*** Input records ***

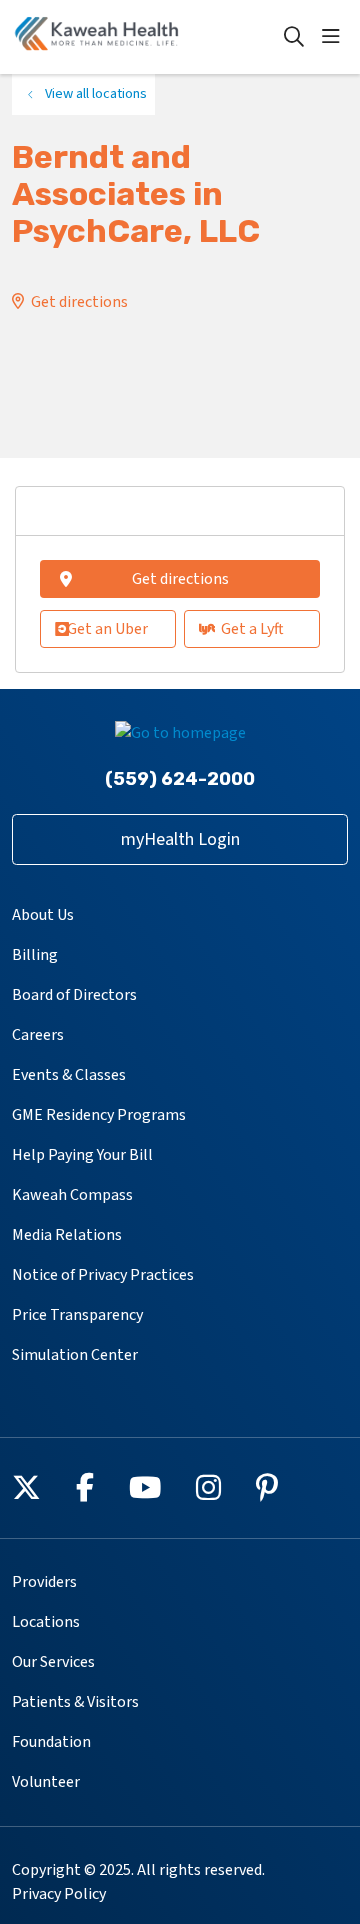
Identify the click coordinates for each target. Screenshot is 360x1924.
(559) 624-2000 (180, 779)
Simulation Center (75, 1355)
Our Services (53, 1662)
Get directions (79, 302)
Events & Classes (69, 1075)
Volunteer (46, 1782)
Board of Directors (74, 995)
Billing (35, 955)
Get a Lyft (252, 629)
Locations (46, 1622)
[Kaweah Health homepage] (147, 37)
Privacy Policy (59, 1894)
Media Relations (67, 1235)
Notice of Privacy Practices (103, 1275)
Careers (38, 1035)
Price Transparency (77, 1315)
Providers (44, 1582)
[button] (335, 37)
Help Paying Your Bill (82, 1155)
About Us (43, 915)
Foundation (51, 1742)
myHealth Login (180, 839)
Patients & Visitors (75, 1702)
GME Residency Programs (99, 1115)
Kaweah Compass (72, 1195)
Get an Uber (107, 629)
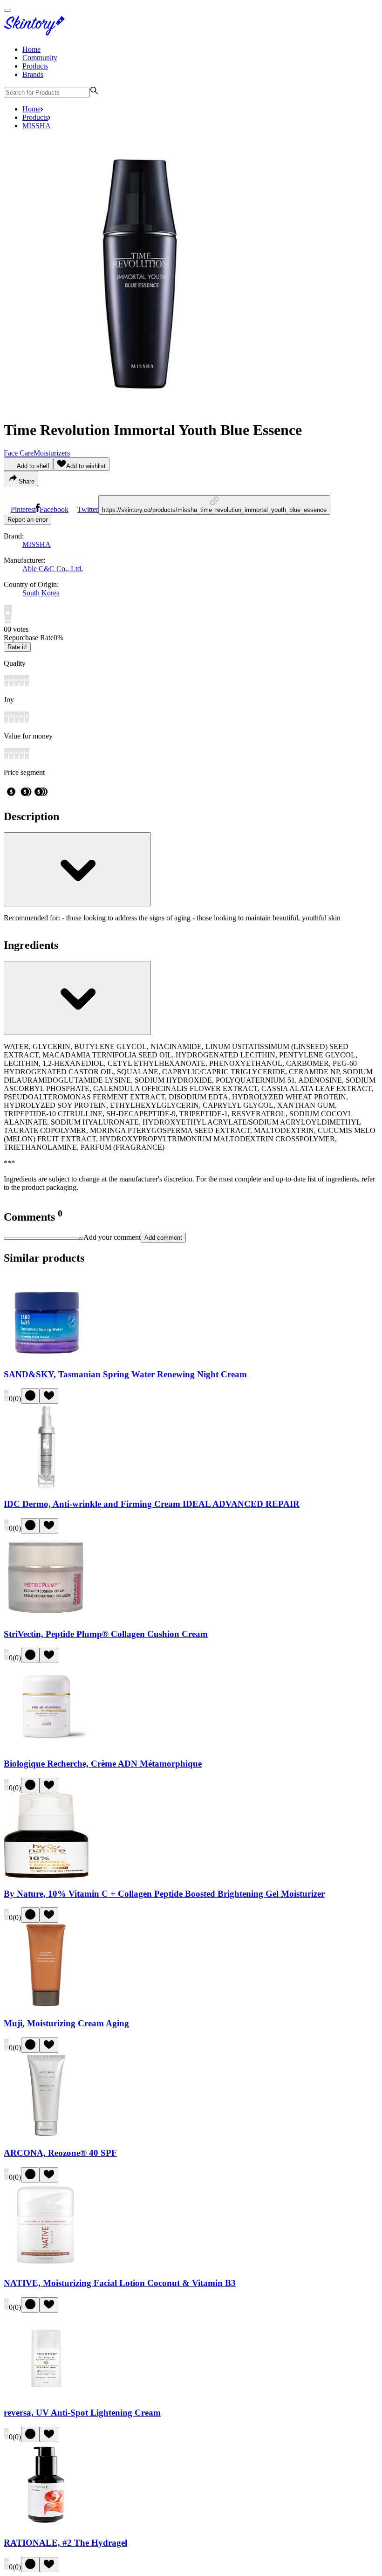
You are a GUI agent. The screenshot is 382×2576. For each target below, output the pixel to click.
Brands (32, 74)
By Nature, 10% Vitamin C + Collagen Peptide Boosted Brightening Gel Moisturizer (164, 1894)
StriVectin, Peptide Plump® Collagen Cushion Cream (106, 1634)
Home (31, 49)
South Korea (41, 593)
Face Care (19, 453)
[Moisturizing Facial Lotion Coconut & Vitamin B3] (46, 2265)
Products (35, 66)
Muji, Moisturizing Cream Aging (66, 2023)
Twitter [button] (87, 509)
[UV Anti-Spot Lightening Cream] (46, 2395)
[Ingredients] (77, 998)
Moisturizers (52, 453)
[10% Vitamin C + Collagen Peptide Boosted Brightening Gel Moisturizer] (46, 1875)
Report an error (27, 519)
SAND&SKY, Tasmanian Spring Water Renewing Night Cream (125, 1374)
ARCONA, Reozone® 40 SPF (60, 2153)
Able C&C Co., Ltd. (52, 569)
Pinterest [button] (23, 509)
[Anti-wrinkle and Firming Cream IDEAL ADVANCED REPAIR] (46, 1486)
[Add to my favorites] (49, 1396)
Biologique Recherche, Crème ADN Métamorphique (103, 1763)
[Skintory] (36, 33)
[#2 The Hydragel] (46, 2524)
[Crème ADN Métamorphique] (46, 1745)
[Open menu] (7, 10)
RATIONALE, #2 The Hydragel (65, 2543)
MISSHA (36, 126)
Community (39, 58)
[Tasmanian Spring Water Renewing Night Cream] (46, 1356)
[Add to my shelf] (30, 1396)
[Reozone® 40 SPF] (46, 2135)
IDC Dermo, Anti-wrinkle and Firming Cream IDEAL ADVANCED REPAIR (152, 1504)
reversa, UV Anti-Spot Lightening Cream (82, 2412)
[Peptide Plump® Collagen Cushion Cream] (46, 1616)
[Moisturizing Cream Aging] (46, 2005)
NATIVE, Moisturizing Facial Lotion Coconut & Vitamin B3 (120, 2283)
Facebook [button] (54, 509)
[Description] (77, 869)
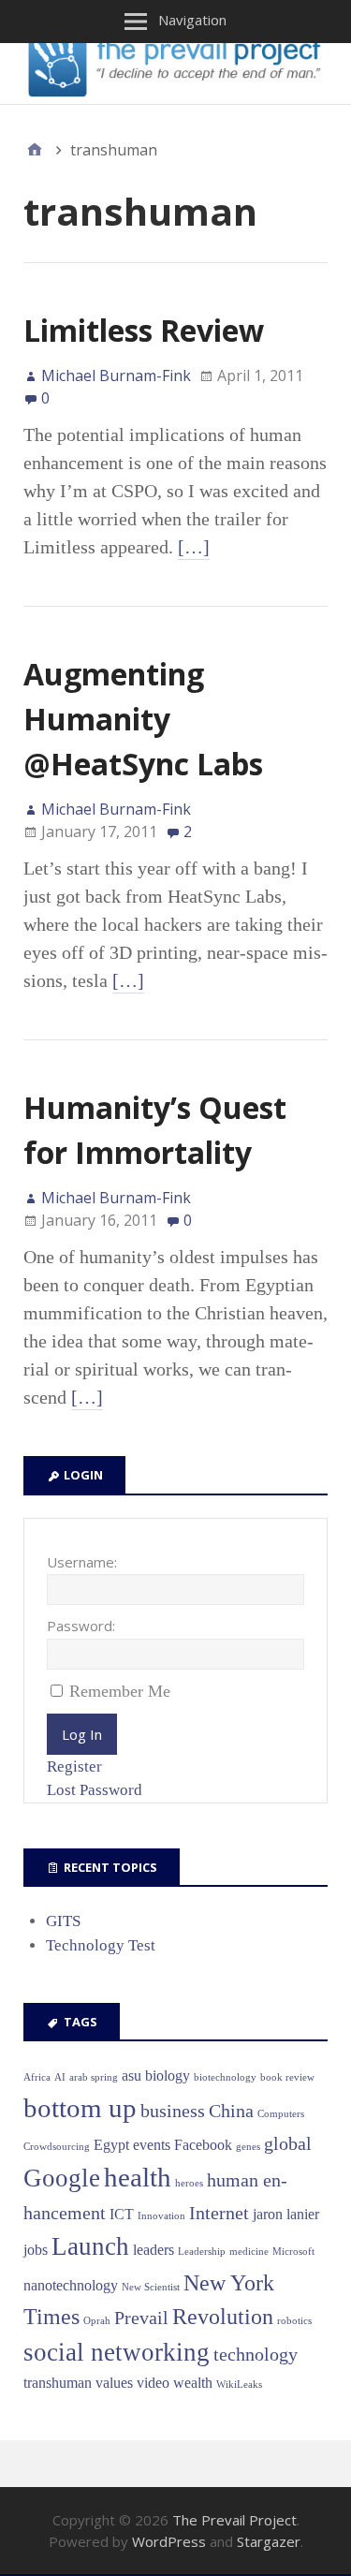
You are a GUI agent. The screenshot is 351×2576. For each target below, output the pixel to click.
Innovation (161, 2216)
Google (61, 2178)
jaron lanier (286, 2214)
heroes (189, 2183)
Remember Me (119, 1691)
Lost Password (94, 1790)
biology (167, 2075)
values (114, 2383)
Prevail (141, 2317)
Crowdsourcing (56, 2147)
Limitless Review (143, 330)
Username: (82, 1562)
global (288, 2143)
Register (74, 1766)
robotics (294, 2321)
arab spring (93, 2077)
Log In (82, 1734)
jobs (35, 2250)
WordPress (169, 2541)
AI (60, 2077)
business (172, 2110)
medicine (249, 2251)
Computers (280, 2114)
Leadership (202, 2251)
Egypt (111, 2145)
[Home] (34, 150)
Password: (81, 1625)
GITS (63, 1921)
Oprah (96, 2321)
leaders (153, 2250)
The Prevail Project (234, 2519)
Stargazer (268, 2541)
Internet (219, 2212)
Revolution (222, 2316)
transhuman (57, 2383)
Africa (37, 2077)
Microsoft (293, 2251)
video (153, 2383)
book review (287, 2077)
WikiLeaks (239, 2384)
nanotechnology (70, 2285)
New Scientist (151, 2287)
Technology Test (100, 1945)
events (151, 2145)
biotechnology (225, 2077)
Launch (90, 2246)
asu (131, 2075)
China (231, 2110)
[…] (194, 547)
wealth (192, 2383)
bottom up (80, 2108)
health (137, 2177)
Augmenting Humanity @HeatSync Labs (143, 719)
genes (248, 2147)
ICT (122, 2214)
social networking (116, 2352)
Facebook (203, 2145)
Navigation (192, 19)
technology (255, 2354)
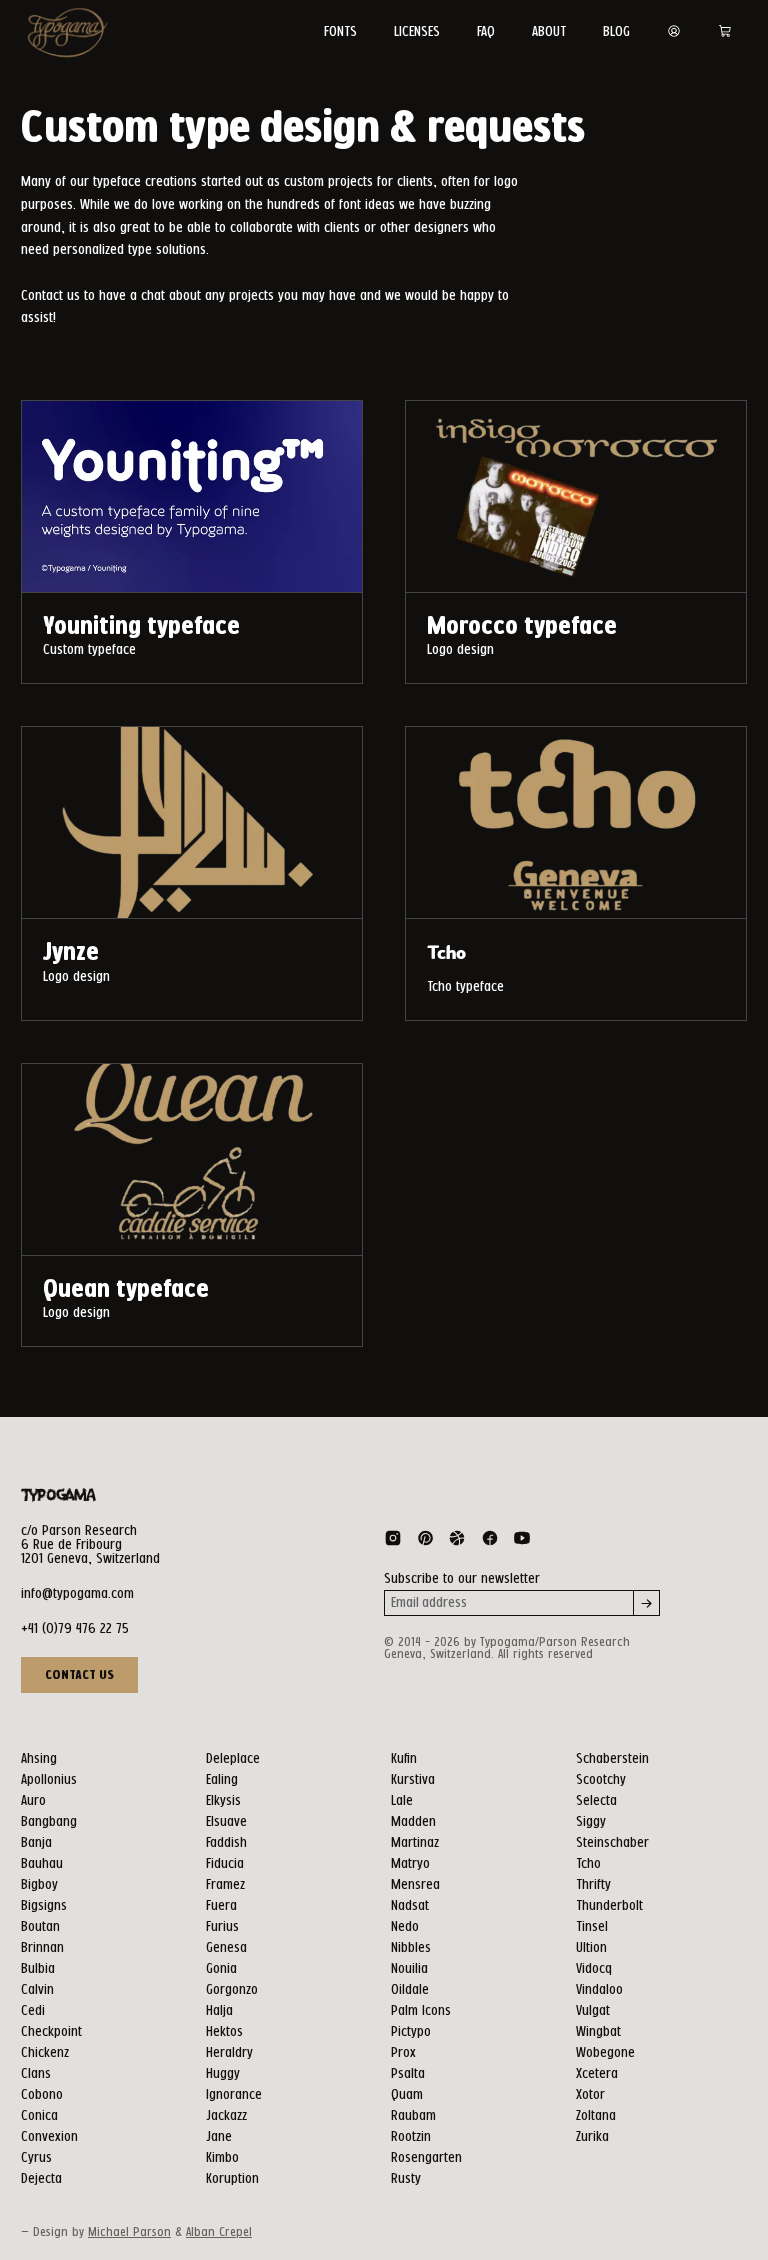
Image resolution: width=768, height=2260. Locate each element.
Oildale (410, 1990)
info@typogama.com (77, 1594)
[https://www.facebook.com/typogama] (490, 1542)
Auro (33, 1801)
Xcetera (597, 2074)
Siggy (591, 1822)
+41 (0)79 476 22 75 (75, 1629)
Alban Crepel (219, 2232)
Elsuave (226, 1822)
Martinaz (415, 1843)
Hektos (224, 2032)
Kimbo (222, 2158)
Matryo (410, 1864)
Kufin (404, 1759)
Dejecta (41, 2179)
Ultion (591, 1948)
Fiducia (225, 1864)
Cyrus (36, 2158)
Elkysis (223, 1801)
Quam (407, 2095)
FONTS (340, 32)
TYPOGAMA (58, 1495)
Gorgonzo (232, 1990)
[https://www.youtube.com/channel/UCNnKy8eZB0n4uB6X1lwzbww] (522, 1542)
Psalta (408, 2074)
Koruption (232, 2179)
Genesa (226, 1948)
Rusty (406, 2179)
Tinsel (592, 1927)
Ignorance (234, 2095)
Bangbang (49, 1822)
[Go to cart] (725, 32)
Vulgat (593, 2011)
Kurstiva (413, 1780)
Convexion (49, 2137)
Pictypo (411, 2032)
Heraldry (229, 2053)
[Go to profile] (674, 32)
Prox (403, 2053)
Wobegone (605, 2053)
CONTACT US (79, 1675)
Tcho (588, 1864)
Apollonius (49, 1780)
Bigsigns (44, 1906)
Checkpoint (51, 2032)
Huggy (223, 2074)
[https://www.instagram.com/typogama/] (393, 1542)
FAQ (486, 32)
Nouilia (409, 1969)
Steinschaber (612, 1843)
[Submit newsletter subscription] (647, 1603)
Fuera (221, 1906)
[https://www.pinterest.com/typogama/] (425, 1542)
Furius (222, 1927)
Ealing (222, 1780)
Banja (36, 1843)
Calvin (37, 1990)
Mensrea (415, 1885)
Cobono (42, 2095)
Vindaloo (599, 1990)
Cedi (33, 2011)
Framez (225, 1885)
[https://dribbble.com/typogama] (457, 1542)
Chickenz (45, 2053)
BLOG (616, 32)
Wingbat (598, 2032)
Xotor (590, 2095)
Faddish (226, 1843)
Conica (39, 2116)
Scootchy (601, 1780)
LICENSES (417, 32)
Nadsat (410, 1906)
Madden (413, 1822)
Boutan (40, 1927)
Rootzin (411, 2137)
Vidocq (594, 1969)
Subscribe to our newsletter (462, 1579)
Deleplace (233, 1759)
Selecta (596, 1801)
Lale (402, 1801)
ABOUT (549, 32)
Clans (36, 2074)
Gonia (221, 1969)
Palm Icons (421, 2011)
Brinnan (42, 1948)
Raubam (413, 2116)
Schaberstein (612, 1759)
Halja (219, 2011)
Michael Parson (129, 2232)
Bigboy (39, 1885)
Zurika (592, 2137)
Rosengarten (426, 2158)
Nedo (405, 1927)
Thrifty (593, 1885)
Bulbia (38, 1969)
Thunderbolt (609, 1906)
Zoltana (596, 2116)
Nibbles (411, 1948)
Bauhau (42, 1864)
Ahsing (39, 1759)
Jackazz (226, 2116)
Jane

*** End of Input records ***

**Exercise goal**:
Transcribe the records above verbatim. Do not carry over any picture.

**Task response**:
Identify the click coordinates for each target. Screenshot is 360x1924.
(559) 624-2000 (180, 779)
Simulation Center (75, 1355)
Our Services (53, 1662)
Get directions (79, 302)
Events & Classes (69, 1075)
Volunteer (46, 1782)
Board of Directors (74, 995)
Billing (35, 955)
Get a Lyft (252, 629)
Locations (46, 1622)
[Kaweah Health homepage] (147, 37)
Privacy Policy (59, 1894)
Media Relations (67, 1235)
Notice of Privacy Practices (103, 1275)
Careers (38, 1035)
Price Transparency (77, 1315)
Providers (44, 1582)
[button] (335, 37)
Help Paying Your Bill (82, 1155)
About Us (43, 915)
Foundation (51, 1742)
myHealth Login (180, 839)
Patients & Visitors (75, 1702)
GME Residency Programs (99, 1115)
Kaweah Compass (72, 1195)
Get an Uber (107, 629)
You are a GUI agent. The screenshot is 382×2576. For each target below, output the pixel to click.
Brands (32, 74)
By Nature, 10% Vitamin C + Collagen Peptide Boosted Brightening Gel Moisturizer (164, 1894)
StriVectin, Peptide Plump® Collagen Cushion Cream (106, 1634)
Home (31, 49)
South Korea (41, 593)
Face Care (19, 453)
[Moisturizing Facial Lotion Coconut & Vitamin B3] (46, 2265)
Products (35, 66)
Muji, Moisturizing Cream Aging (66, 2023)
Twitter [button] (87, 509)
[UV Anti-Spot Lightening Cream] (46, 2395)
[Ingredients] (77, 998)
Moisturizers (52, 453)
[10% Vitamin C + Collagen Peptide Boosted Brightening Gel Moisturizer] (46, 1875)
Report an error (27, 519)
SAND&SKY, Tasmanian Spring Water Renewing Night Cream (125, 1374)
ARCONA, Reozone® 40 SPF (60, 2153)
Able C&C Co., Ltd. (52, 569)
Pinterest [button] (23, 509)
[Anti-wrinkle and Firming Cream IDEAL ADVANCED REPAIR] (46, 1486)
[Add to my favorites] (49, 1396)
Biologique Recherche, Crème ADN Métamorphique (103, 1763)
[Skintory] (36, 33)
[#2 The Hydragel] (46, 2524)
[Crème ADN Métamorphique] (46, 1745)
[Open menu] (7, 10)
RATIONALE, #2 The Hydragel (65, 2543)
MISSHA (36, 126)
Community (39, 58)
[Tasmanian Spring Water Renewing Night Cream] (46, 1356)
[Add to my shelf] (30, 1396)
[Reozone® 40 SPF] (46, 2135)
IDC Dermo, Anti-wrinkle and Firming Cream IDEAL ADVANCED REPAIR (152, 1504)
reversa, UV Anti-Spot Lightening Cream (82, 2412)
[Peptide Plump® Collagen Cushion Cream] (46, 1616)
[Moisturizing Cream Aging] (46, 2005)
NATIVE, Moisturizing Facial Lotion Coconut & Vitamin B3 (120, 2283)
Facebook [button] (54, 509)
[Description] (77, 869)
You are a GUI agent. The screenshot is 351×2576. For each target below, output the pixel to click.
Innovation (161, 2216)
Google (61, 2178)
jaron lanier (286, 2214)
heroes (189, 2183)
Remember Me (119, 1691)
Lost Password (94, 1790)
biology (167, 2075)
values (114, 2383)
Prevail (141, 2317)
Crowdsourcing (56, 2147)
Limitless Review (143, 330)
Username: (82, 1562)
global (288, 2143)
Register (74, 1766)
robotics (294, 2321)
arab spring (93, 2077)
Log In (82, 1734)
jobs (35, 2250)
WordPress (169, 2541)
AI (60, 2077)
business (172, 2110)
medicine (249, 2251)
Computers (280, 2114)
Leadership (202, 2251)
Egypt (111, 2145)
[Home] (34, 150)
Password: (81, 1625)
GITS (63, 1921)
Oprah (96, 2321)
leaders (153, 2250)
The Prevail Project (234, 2519)
Stargazer (268, 2541)
Internet (219, 2212)
Revolution (222, 2316)
transhuman (57, 2383)
Africa (37, 2077)
Microsoft (293, 2251)
video (153, 2383)
book review (287, 2077)
WikiLeaks (239, 2384)
nanotechnology (70, 2285)
New Scientist (151, 2287)
Technology Test (100, 1945)
events (151, 2145)
biotechnology (225, 2077)
Launch (90, 2246)
asu (131, 2075)
China (231, 2110)
[…] (194, 547)
wealth (192, 2383)
bottom up (80, 2108)
health (137, 2177)
Augmenting Humanity @HeatSync Labs (143, 719)
genes (248, 2147)
ICT (122, 2214)
social networking (116, 2352)
Facebook (203, 2145)
Navigation (192, 19)
technology (255, 2354)
Image resolution: width=768, height=2260. Locate each element.
Oildale (410, 1990)
info@typogama.com (77, 1594)
[https://www.facebook.com/typogama] (490, 1542)
Auro (33, 1801)
Xcetera (597, 2074)
Siggy (591, 1822)
+41 (0)79 476 22 75 (75, 1629)
Alban Crepel (219, 2232)
Elsuave (226, 1822)
Martinaz (415, 1843)
Hektos (224, 2032)
Kimbo (222, 2158)
Matryo (410, 1864)
Kufin (404, 1759)
Dejecta (41, 2179)
Ultion (591, 1948)
Fiducia (225, 1864)
Cyrus (36, 2158)
Elkysis (223, 1801)
Quam (407, 2095)
FONTS (340, 32)
TYPOGAMA (58, 1495)
Gorgonzo (232, 1990)
[https://www.youtube.com/channel/UCNnKy8eZB0n4uB6X1lwzbww] (522, 1542)
Psalta (408, 2074)
Koruption (232, 2179)
Genesa (226, 1948)
Rusty (406, 2179)
Tinsel (592, 1927)
Ignorance (234, 2095)
Bangbang (49, 1822)
[Go to cart] (725, 32)
Vulgat (593, 2011)
Kurstiva (413, 1780)
Convexion (49, 2137)
Pictypo (411, 2032)
Heraldry (229, 2053)
[Go to profile] (674, 32)
Prox (403, 2053)
Wobegone (605, 2053)
CONTACT US (79, 1675)
Tcho (588, 1864)
Apollonius (49, 1780)
Bigsigns (44, 1906)
Checkpoint (51, 2032)
Huggy (223, 2074)
[https://www.instagram.com/typogama/] (393, 1542)
FAQ (486, 32)
Nouilia (409, 1969)
Steinschaber (612, 1843)
[Submit newsletter subscription] (647, 1603)
Fuera (221, 1906)
[https://www.pinterest.com/typogama/] (425, 1542)
Furius (222, 1927)
Ealing (222, 1780)
Banja (36, 1843)
Calvin (37, 1990)
Mensrea (415, 1885)
Cobono (42, 2095)
Vindaloo (599, 1990)
Cedi (33, 2011)
Framez (225, 1885)
[https://dribbble.com/typogama] (457, 1542)
Chickenz (45, 2053)
BLOG (616, 32)
Wingbat (598, 2032)
Xotor (590, 2095)
Faddish (226, 1843)
Conica (39, 2116)
Scootchy (601, 1780)
LICENSES (417, 32)
Nadsat (410, 1906)
Madden (413, 1822)
Boutan (40, 1927)
Rootzin (411, 2137)
Vidocq (594, 1969)
Subscribe to our newsletter (462, 1579)
Deleplace (233, 1759)
Selecta (596, 1801)
Lale (402, 1801)
ABOUT (549, 32)
Clans (36, 2074)
Gonia (221, 1969)
Palm Icons (421, 2011)
Brinnan (42, 1948)
Raubam (413, 2116)
Schaberstein (612, 1759)
Halja (219, 2011)
Michael Parson (129, 2232)
Bigboy (39, 1885)
Zurika (592, 2137)
Rosengarten (426, 2158)
Nedo (405, 1927)
Thrifty (593, 1885)
Bulbia (38, 1969)
Thunderbolt (609, 1906)
Zoltana (596, 2116)
Nibbles (411, 1948)
Bauhau (42, 1864)
Ahsing (39, 1759)
Jackazz (226, 2116)
Jane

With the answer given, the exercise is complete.